__RECORDS SUPPLIED__.
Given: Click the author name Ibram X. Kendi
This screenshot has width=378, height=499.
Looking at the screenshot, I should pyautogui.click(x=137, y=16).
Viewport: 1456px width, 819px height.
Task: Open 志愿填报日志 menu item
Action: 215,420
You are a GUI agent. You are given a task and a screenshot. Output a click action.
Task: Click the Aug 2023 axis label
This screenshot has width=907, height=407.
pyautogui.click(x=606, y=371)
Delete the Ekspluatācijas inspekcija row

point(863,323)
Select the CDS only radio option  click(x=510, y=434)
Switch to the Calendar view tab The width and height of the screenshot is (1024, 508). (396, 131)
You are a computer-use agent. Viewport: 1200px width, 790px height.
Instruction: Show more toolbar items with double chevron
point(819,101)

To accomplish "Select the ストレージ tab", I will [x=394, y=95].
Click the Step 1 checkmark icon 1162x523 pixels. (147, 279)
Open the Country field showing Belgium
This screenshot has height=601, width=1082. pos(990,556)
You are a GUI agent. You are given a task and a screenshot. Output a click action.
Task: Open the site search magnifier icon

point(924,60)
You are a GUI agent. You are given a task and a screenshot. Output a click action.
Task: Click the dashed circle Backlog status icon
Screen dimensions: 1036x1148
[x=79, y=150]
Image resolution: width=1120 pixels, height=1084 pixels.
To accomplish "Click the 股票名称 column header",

__PROBLEM DESCRIPTION__. Identify every line above that contains the word "screenshot", and copy each of those lines in full.

__FINISHED TASK__.
This screenshot has width=378, height=499.
Looking at the screenshot, I should pyautogui.click(x=137, y=16).
You are a GUI agent. You are given a task and a screenshot. Output a click action.
This screenshot has width=907, height=407.
Switch to the Calendar view tab The width and height of the screenshot is (1024, 508). (396, 131)
This screenshot has height=601, width=1082. pos(990,556)
You are a GUI agent. You are given a task and a screenshot. Output a click action.
You are a GUI agent. You are given a task and a screenshot. Output a click action.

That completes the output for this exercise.